> **OBJECTIVE 1**
In the article on PCI compliance for telephone payments, since what date has PCI DSS v4.0.1 been mandatory?
> **OBJECTIVE 2**
Pick up the article on PCI compliance for telephone payments after its final sentence and keep writing it.

> **READING PASSAGE**
------------------------
I'm writing from inside a PCI DSS Level 1 service provider that's held that certification every year since 2016, so the focus here is what works in production, not what reads well on paper. We see this from the inside on hundreds of UK contact centres a year — housing associations, insurance brokers, debt-collection agencies, FX bureaux, charities, NHS trusts, parking-fine processors. The pattern repeats. The teams that get to a small, defensible audit are the ones that picked an architecture that takes the cardholder data out of their environment entirely. The teams that struggle are the ones who tried to harden the environment around the data instead.

What PCI compliance means for telephone payments#
PCI DSS — the Payment Card Industry Data Security Standard — applies to any organisation that stores, processes, or transmits cardholder data. There's no exemption for telephone channels. There's no exemption for "we just take the card details once and put them straight into the gateway." From the moment a customer reads their PAN aloud, your agent's headset, the call recording, the desktop, any screen-share session, the network the call traverses, and every system any of that touches are all in scope. That's the bit most teams underestimate the first time round.
Two things matter in 2026. v4.0.1 has been mandatory since 31 March 2025 — a limited revision of v4.0 with corrections and clarifications, several of which bite hardest in contact-centre environments. And the SSC's Information Supplement on Protecting Telephone-based Payment Card Data is still the canonical scoping reference. It's explicit that telephone environments are PCI scope, that pause-and-resume recording on its own isn't a complete control, and that the cleanest path to limited scope is a technical architecture that keeps cardholder data out of the agent leg.
The regulators behind PCI in the UK
PCI itself isn't a regulator — it's a contractual standard the card schemes enforce through your acquiring bank. But in the UK, three statutory bodies sit behind it and turn a card-data incident into a regulatory event quickly.
The ICO is the obvious one. Cardholder data is personal data under UK GDPR, so any breach involving card numbers triggers a 72-hour notification obligation under Article 33. The ICO's fining powers are material — up to 4% of global turnover or £17.5 million, whichever is higher — and the published decisions show they take inadequate technical controls seriously. The Marriott decision, the BA decision, the Interserve decision: all three turned on insufficient hardening of the systems that processed personal data.
The FCA's operational resilience regime applies if you're regulated. The 2022 rules require firms to identify "important business services" and prove they can recover within agreed impact tolerances. For a firm where phone-based card collection is the primary cash-in channel, that's an important business service almost by definition. A PCI breach that takes payments offline for a fortnight is exactly the scenario the FCA wrote those rules for.
UK Finance sits alongside the regulators as the trade body, and its guidance on contact-centre fraud (revised in 2024) explicitly references DTMF masking and IVR as the channel-separation patterns members should be moving to. It's not a rule, but acquirers read it.
------------------------
> **INFORMATION SUPPLIED**
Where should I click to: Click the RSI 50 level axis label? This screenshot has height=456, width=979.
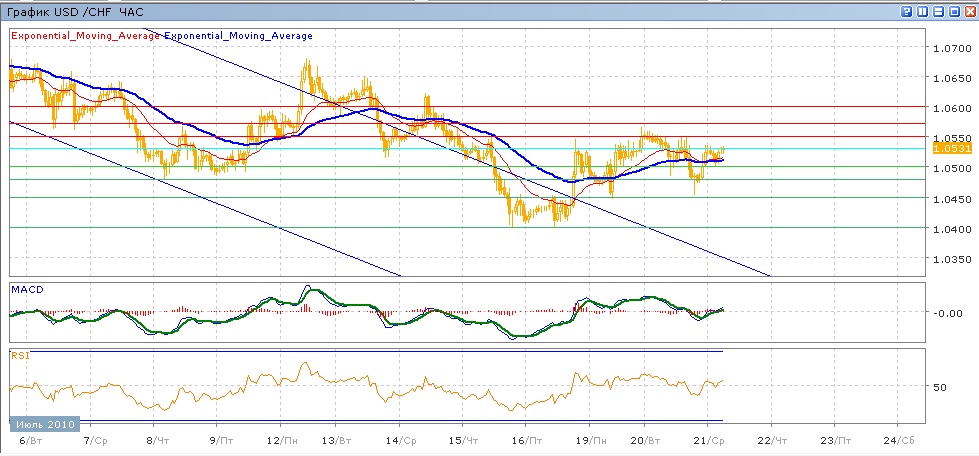coord(940,386)
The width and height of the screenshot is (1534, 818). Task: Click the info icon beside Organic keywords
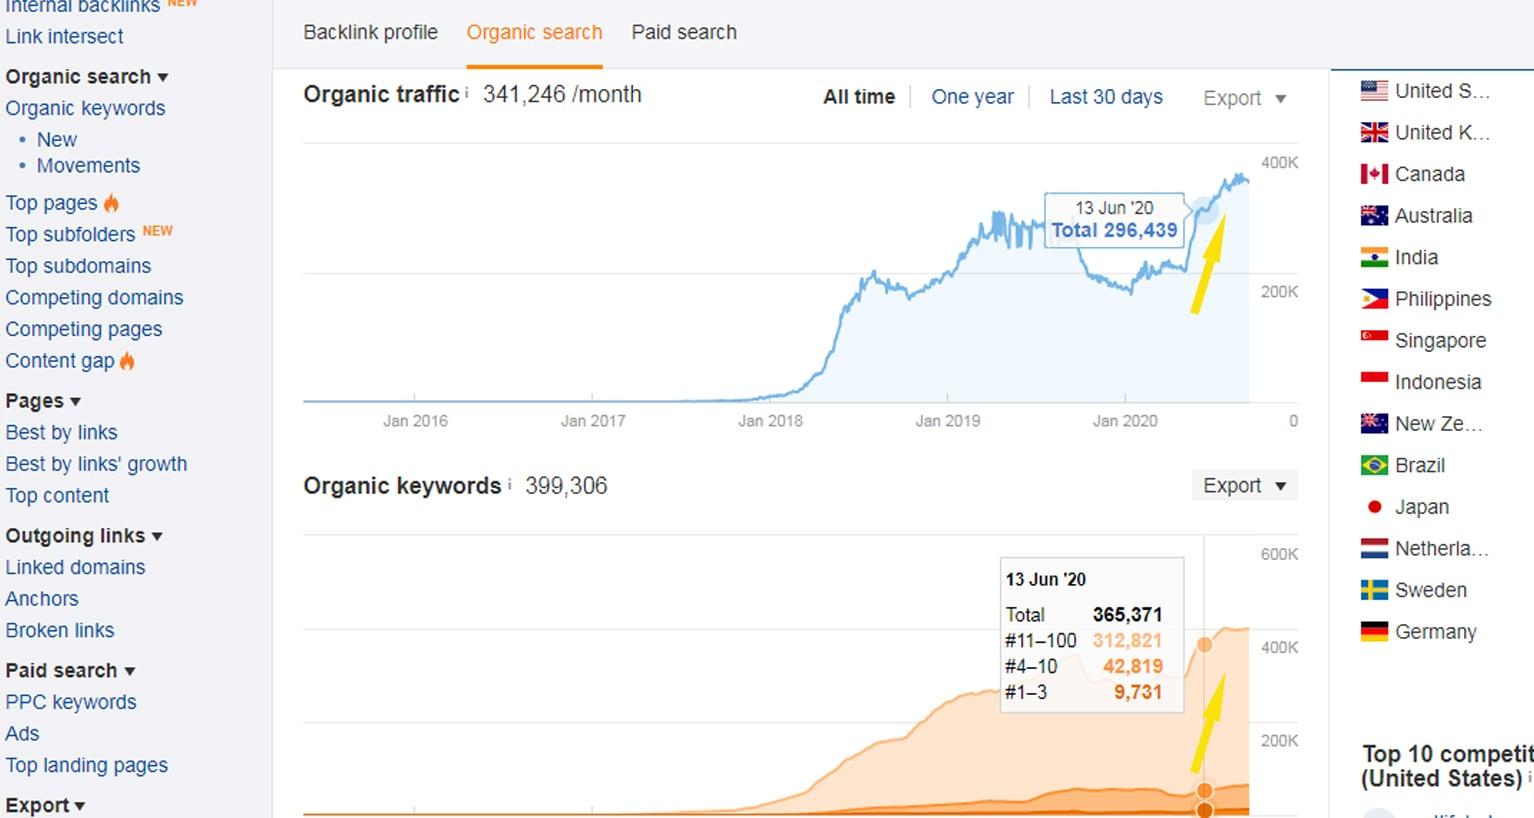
------------------------
> **WRITTEN RESPONSE 1**
31 March 2025

> **WRITTEN RESPONSE 2**
The schemes and the acquirer's role
The card schemes themselves — Visa, Mastercard, American Express, Discover, JCB — enforce PCI through your acquiring bank. The acquirer is who issues your annual SAQ or asks for your AOC, who raises your transaction fees if you fall out of compliance, and who passes through scheme fines after a breach. Penalties for non-compliance show up as scheme fines (typically £5,000 to £100,000 per month of non-compliance), raised transaction fees, and, after a breach, mandatory forensic-investigation costs that routinely run six figures before a single consumer is contacted.
The 2025 enforcement pattern we're seeing is acquirers asking for a fresh AOC or a current SAQ at renewal, not just at onboarding. If you were on SAQ-D in 2023 and your acquirer hasn't asked since, expect the question this year.
How card data leaks on a phone call#
Before the architecture conversation, it helps to be specific about the threat model. Card data on a phone call leaks in four places, and any control regime has to close all of them.
The agent leg
The agent is the obvious one. The agent hears the digits, can write them down, can repeat them back, can mention them on a personal call later in the day. Human-error data loss is the largest single source of confirmed contact-centre incidents in the public record — nothing close. Most published breaches we've reviewed in the last 18 months started with a single agent writing a PAN on a notebook, photographing it, or sending it via personal messaging. Background checks, agent training, monitored desktops — they all help. But they're probabilistic controls in a regime that has to be deterministic.
The call recording
The call recording is the second. If full PAN, expiry, or CVV ends up in a recording, the recording itself becomes scoped data. Every backup, every QA platform, every supervisor's desktop that ever opens the file gets pulled in too. This is the hidden cost teams miss when they cost up "a quick pause-and-resume add-on." The retained recording library is typically the largest single repository of scoped data in a contact centre, and the one no one wants to audit.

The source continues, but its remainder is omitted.